The expected output is the full data, repeated exactly, without pictures.
--------------------
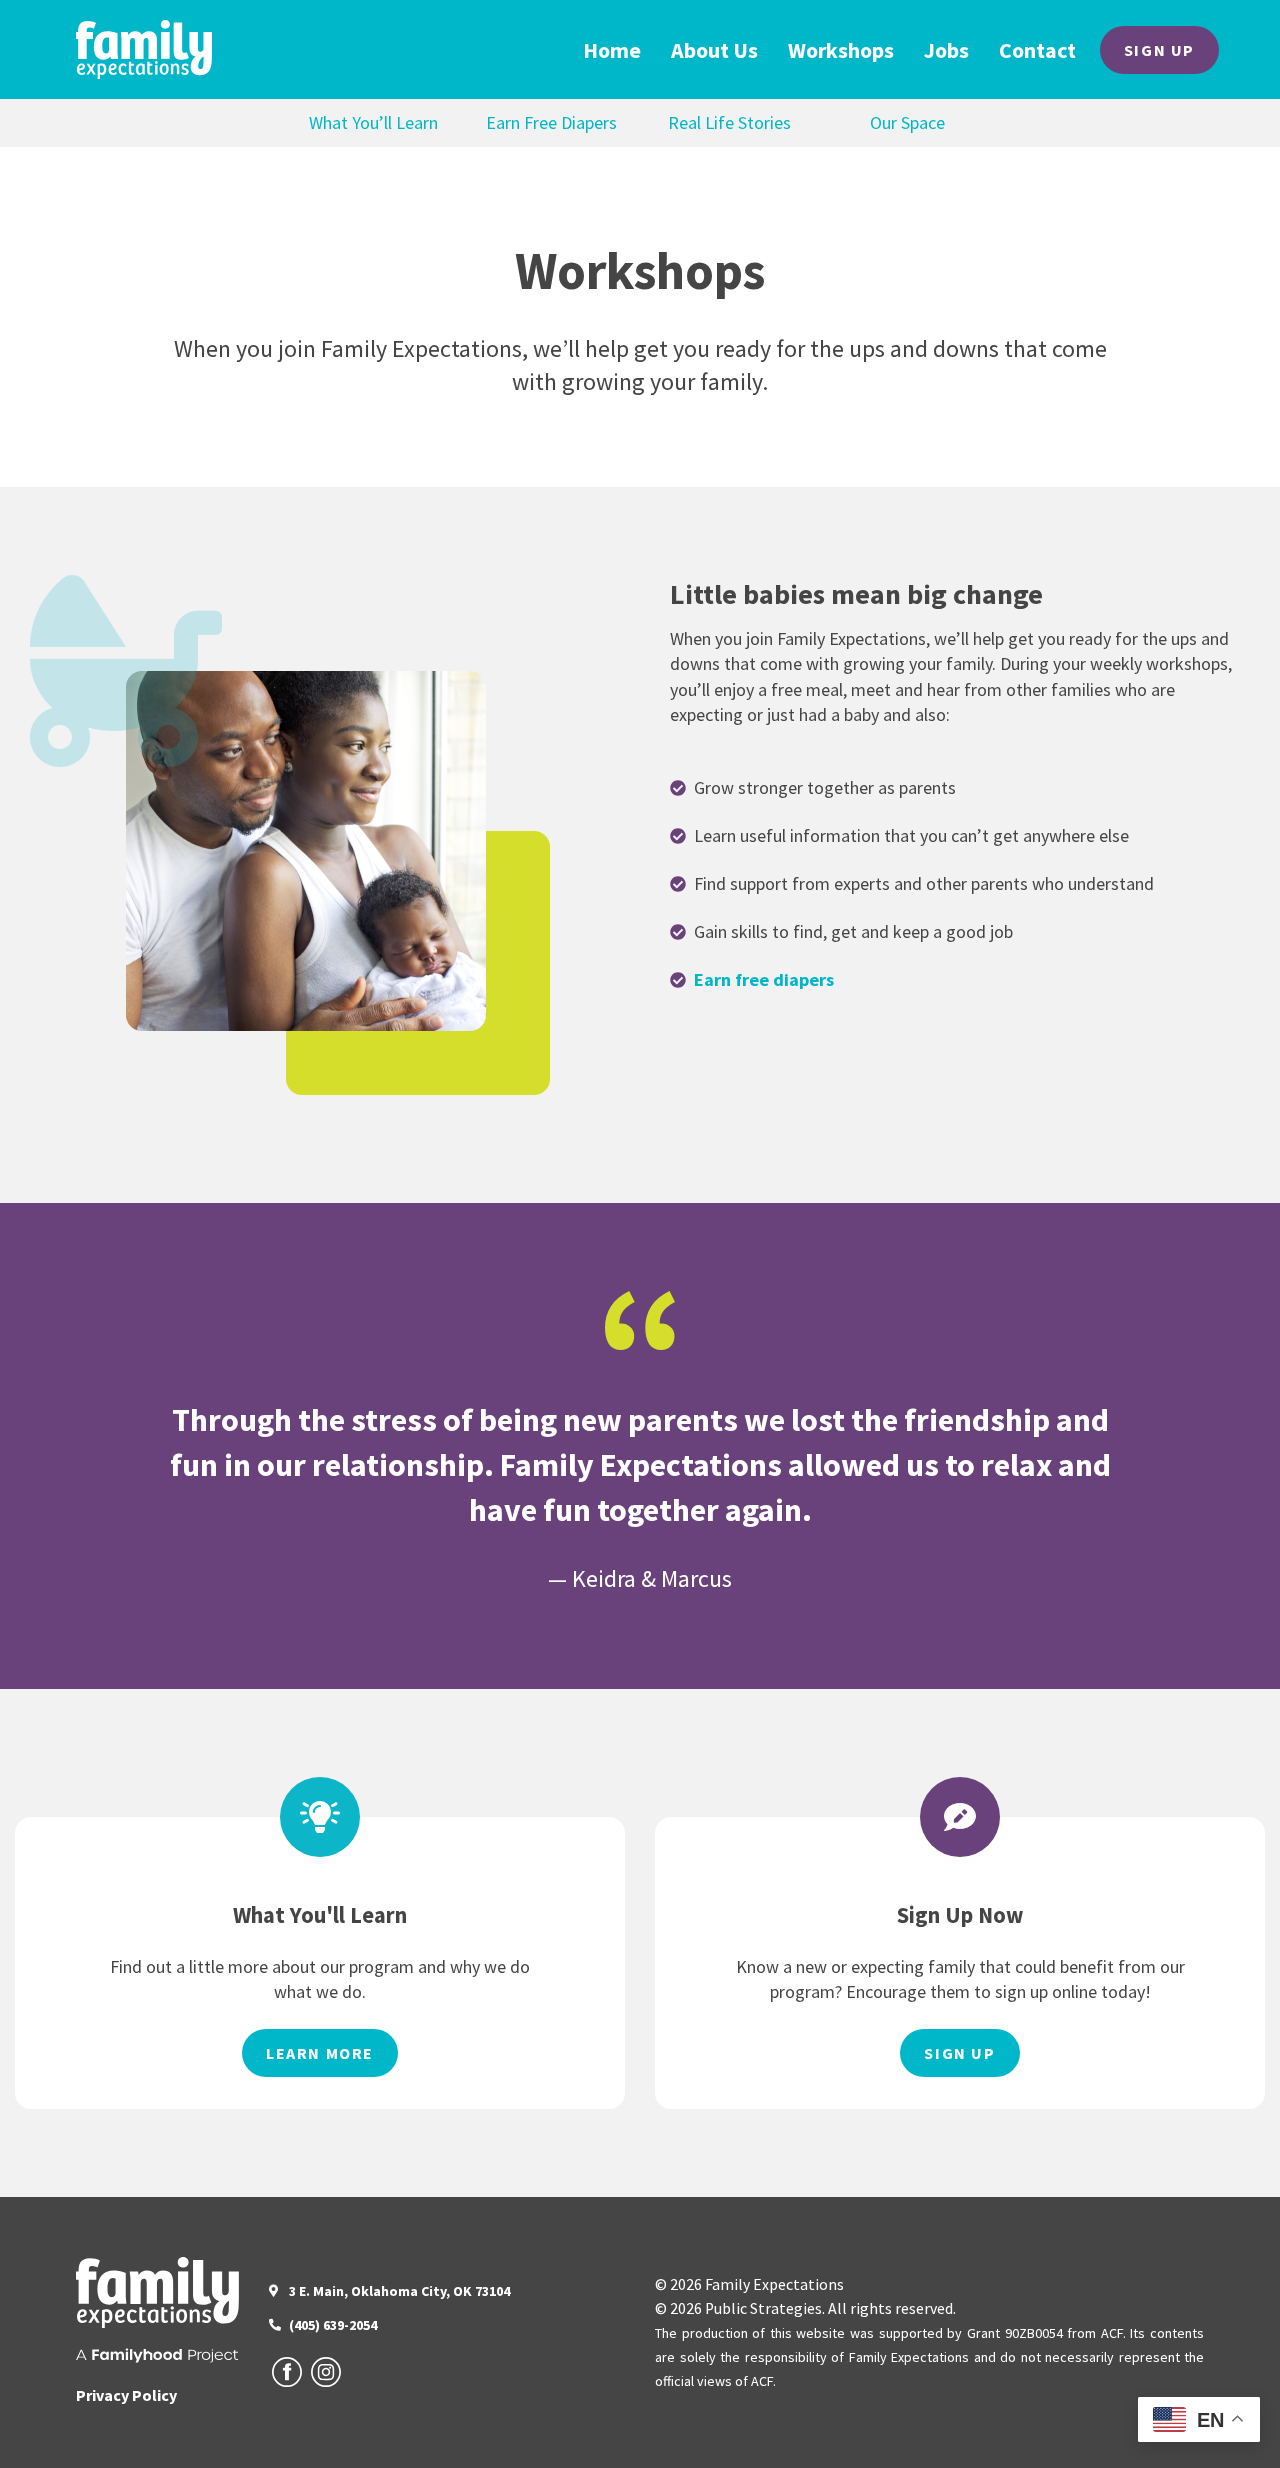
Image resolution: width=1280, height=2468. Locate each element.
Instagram (326, 2372)
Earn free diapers (764, 979)
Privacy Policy (126, 2395)
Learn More (320, 2053)
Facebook (287, 2372)
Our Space (907, 122)
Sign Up (1159, 50)
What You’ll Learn (373, 122)
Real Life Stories (729, 122)
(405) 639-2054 (333, 2325)
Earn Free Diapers (551, 122)
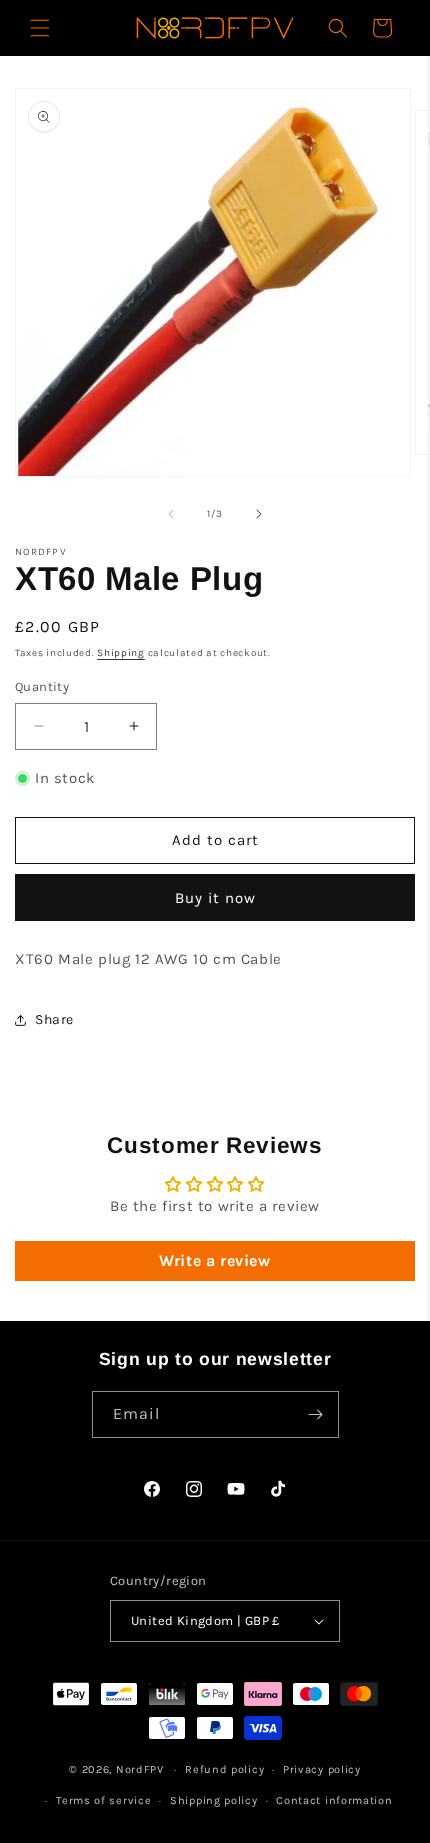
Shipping (121, 653)
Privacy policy (322, 1769)
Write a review (214, 1260)
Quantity (42, 686)
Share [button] (54, 1019)
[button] (40, 28)
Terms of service (103, 1800)
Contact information (334, 1800)
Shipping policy (214, 1800)
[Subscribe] (316, 1414)
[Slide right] (259, 514)
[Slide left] (171, 514)
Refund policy (224, 1769)
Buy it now (215, 898)
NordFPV (140, 1769)
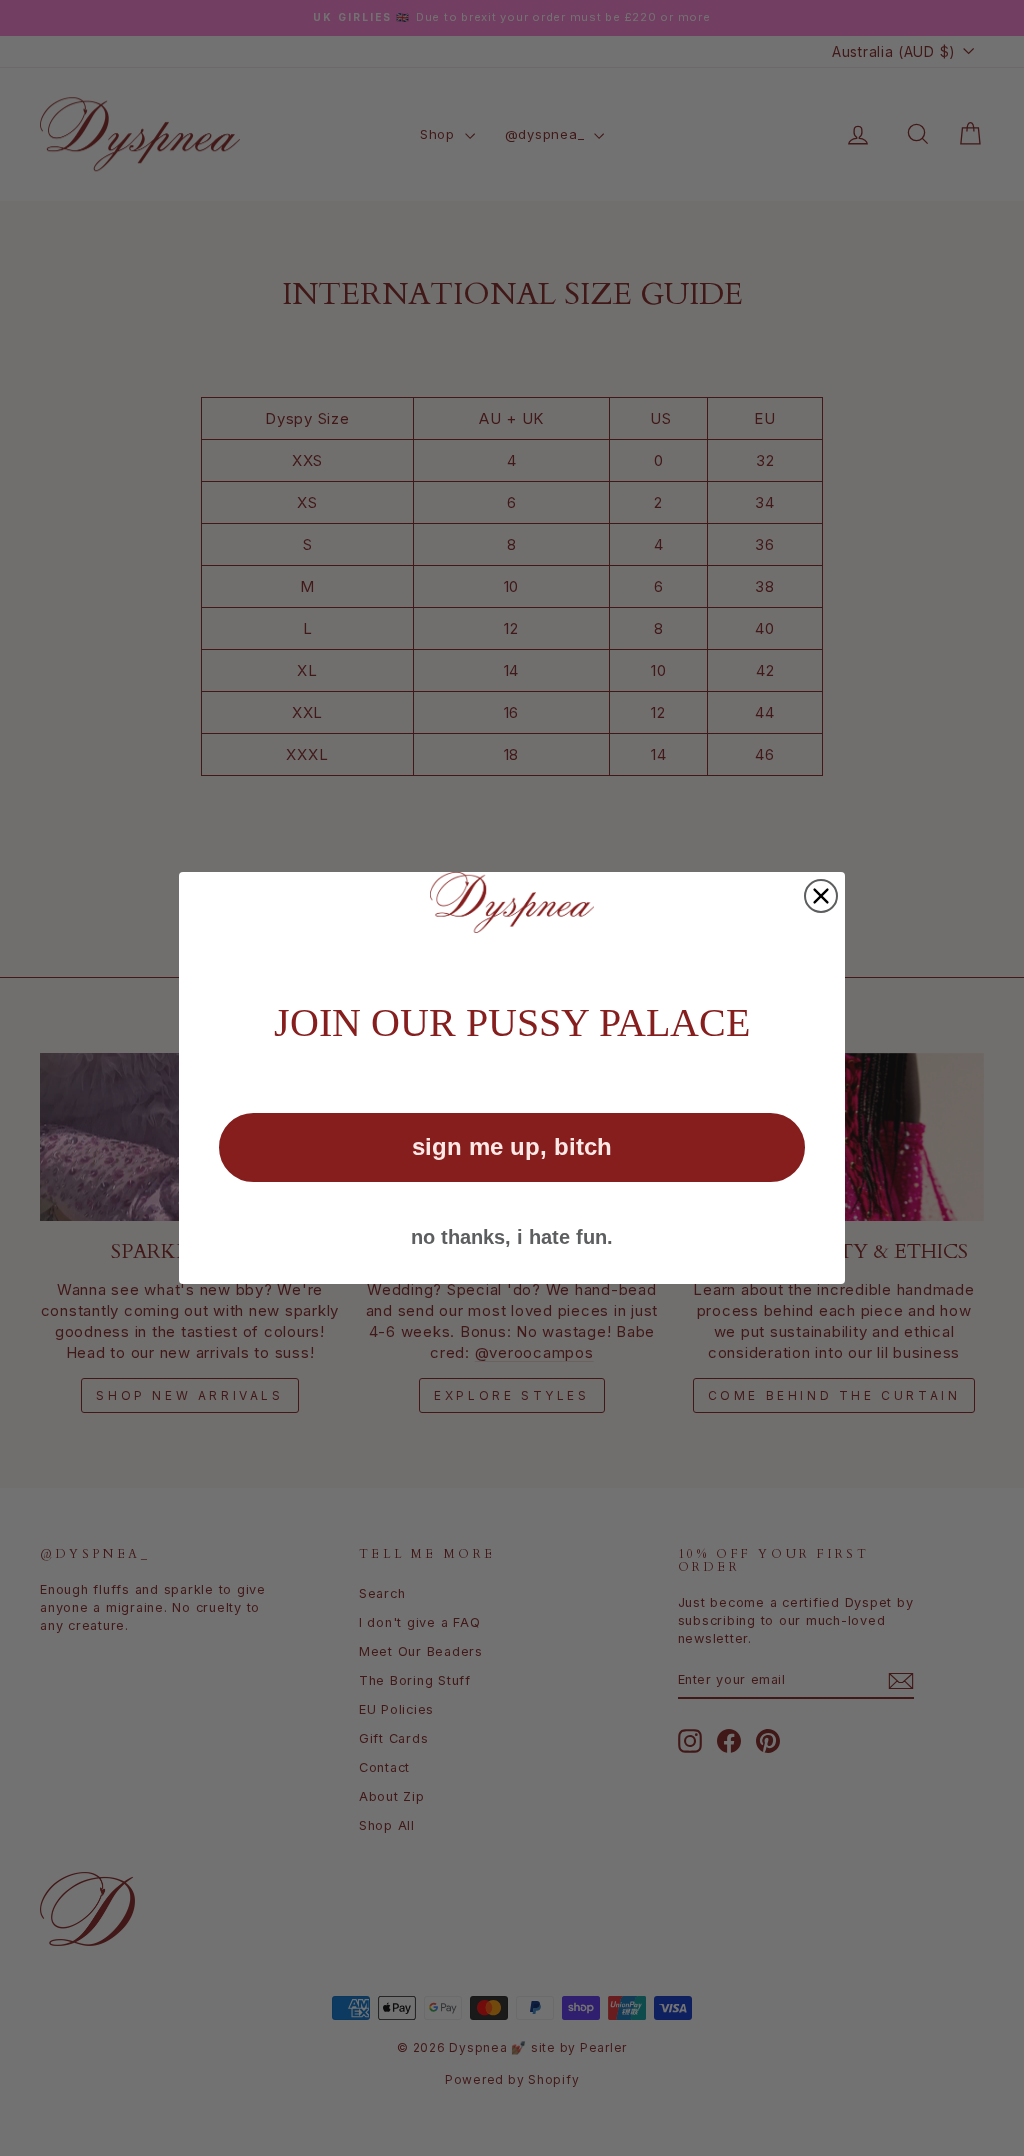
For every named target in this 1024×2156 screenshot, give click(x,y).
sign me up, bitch (512, 1146)
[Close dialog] (821, 896)
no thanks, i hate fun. (512, 1237)
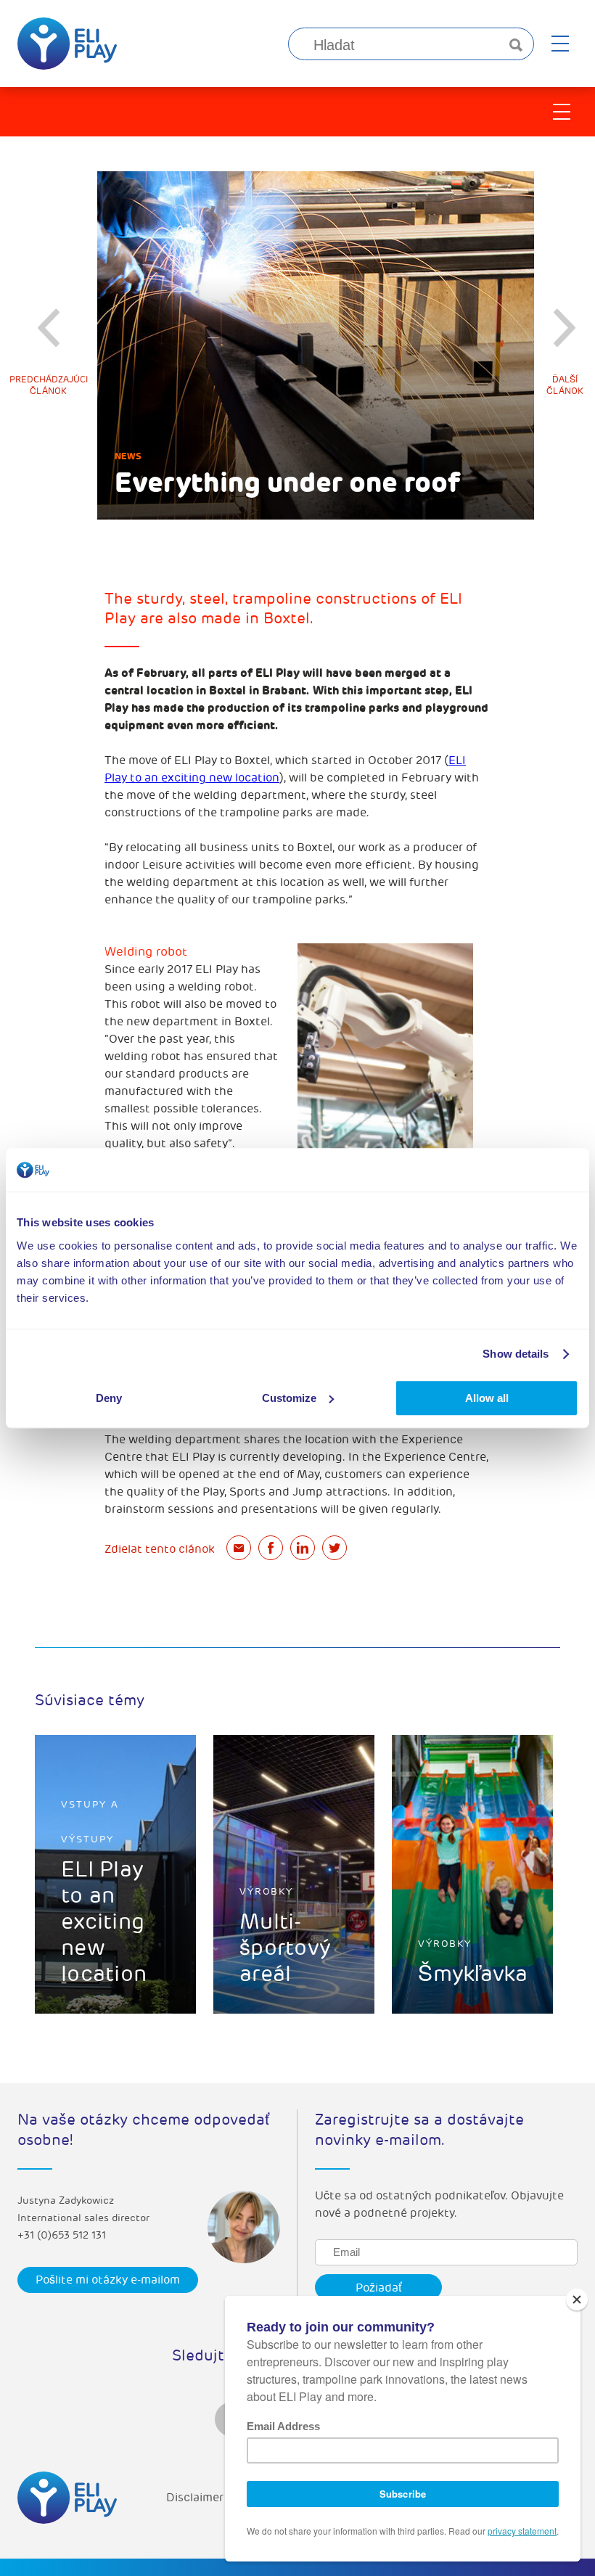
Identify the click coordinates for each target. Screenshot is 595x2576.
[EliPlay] (67, 43)
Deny (109, 1398)
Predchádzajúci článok (48, 385)
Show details (516, 1354)
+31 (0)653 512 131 (61, 2235)
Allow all (487, 1398)
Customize (289, 1398)
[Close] (577, 2299)
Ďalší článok (564, 385)
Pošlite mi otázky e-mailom (108, 2280)
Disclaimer (194, 2497)
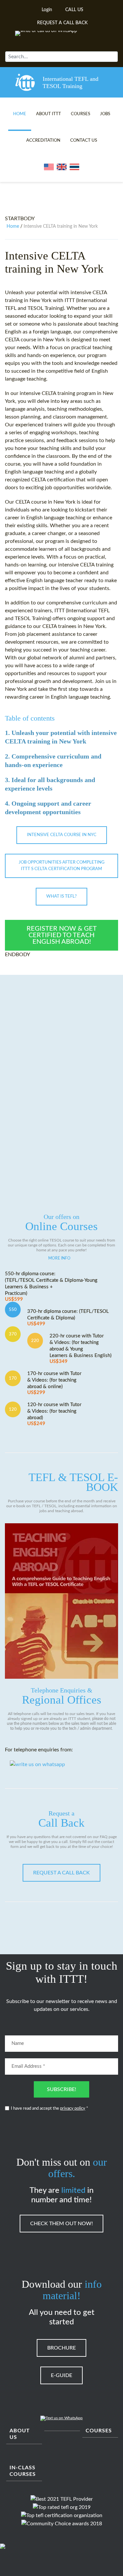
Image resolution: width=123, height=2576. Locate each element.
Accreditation (43, 140)
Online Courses (61, 1223)
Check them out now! (61, 2223)
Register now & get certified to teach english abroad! (62, 935)
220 (35, 1341)
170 (13, 1378)
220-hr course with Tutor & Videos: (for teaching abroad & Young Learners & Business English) (81, 1348)
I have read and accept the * (49, 2108)
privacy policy (72, 2108)
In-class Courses (23, 2471)
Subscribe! (61, 2089)
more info (59, 1258)
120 (13, 1409)
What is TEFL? (61, 896)
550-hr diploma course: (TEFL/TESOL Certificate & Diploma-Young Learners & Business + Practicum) (51, 1286)
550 (13, 1310)
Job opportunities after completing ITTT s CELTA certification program (61, 865)
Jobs (105, 114)
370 (13, 1334)
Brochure (61, 2348)
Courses (80, 114)
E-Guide (61, 2375)
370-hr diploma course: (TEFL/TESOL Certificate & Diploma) (68, 1317)
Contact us (83, 140)
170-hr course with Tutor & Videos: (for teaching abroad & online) (54, 1383)
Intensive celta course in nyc (61, 835)
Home (19, 114)
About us (20, 2434)
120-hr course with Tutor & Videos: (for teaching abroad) (54, 1414)
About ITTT (48, 114)
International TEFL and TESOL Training (70, 82)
--------------------
▶ **ANSWER TO THIS TASK**:
Image resolution: width=1280, height=2468. Locate each element.
Instagram (326, 2372)
Earn free diapers (764, 979)
Privacy Policy (126, 2395)
Learn More (320, 2053)
Facebook (287, 2372)
Our Space (907, 122)
Sign Up (1159, 50)
What You’ll Learn (373, 122)
Real Life Stories (729, 122)
(405) 639-2054 (333, 2325)
Earn Free Diapers (551, 122)
Shipping (121, 653)
Privacy policy (322, 1769)
Write a review (214, 1260)
Quantity (42, 686)
Share [button] (54, 1019)
[button] (40, 28)
Terms of service (103, 1800)
Contact information (334, 1800)
Shipping policy (214, 1800)
[Subscribe] (316, 1414)
[Slide right] (259, 514)
[Slide left] (171, 514)
Refund policy (224, 1769)
Buy it now (215, 898)
NordFPV (140, 1769)
For every named target in this 1024×2156 screenshot, give click(x,y).
sign me up, bitch (512, 1146)
[Close dialog] (821, 896)
no thanks, i hate fun. (512, 1237)
Identify the click coordinates for each target. Screenshot is 595x2576.
[EliPlay] (67, 43)
Deny (109, 1398)
Predchádzajúci článok (48, 385)
Show details (516, 1354)
+31 (0)653 512 131 (61, 2235)
Allow all (487, 1398)
Customize (289, 1398)
[Close] (577, 2299)
Ďalší článok (564, 385)
Pošlite mi otázky e-mailom (108, 2280)
Disclaimer (194, 2497)
Image resolution: width=123, height=2576. Locate each element.
Accreditation (43, 140)
Online Courses (61, 1223)
Check them out now! (61, 2223)
Register now & get certified to teach english abroad! (62, 935)
220 (35, 1341)
170 (13, 1378)
220-hr course with Tutor & Videos: (for teaching abroad & Young Learners & Business English) (81, 1348)
I have read and accept the * (49, 2108)
privacy policy (72, 2108)
In-class Courses (23, 2471)
Subscribe! (61, 2089)
more info (59, 1258)
120 (13, 1409)
What is TEFL? (61, 896)
550-hr diploma course: (TEFL/TESOL Certificate & Diploma-Young Learners & Business + Practicum) (51, 1286)
550 (13, 1310)
Job opportunities after completing ITTT s CELTA certification program (61, 865)
Jobs (105, 114)
370 (13, 1334)
Brochure (61, 2348)
Courses (80, 114)
E-Guide (61, 2375)
370-hr diploma course: (TEFL/TESOL Certificate & Diploma) (68, 1317)
Contact us (83, 140)
170-hr course with Tutor & Videos: (for teaching abroad & online) (54, 1383)
Intensive celta course in nyc (61, 835)
Home (19, 114)
About us (20, 2434)
120-hr course with Tutor & Videos: (for teaching abroad) (54, 1414)
About ITTT (48, 114)
International TEFL and TESOL Training (70, 82)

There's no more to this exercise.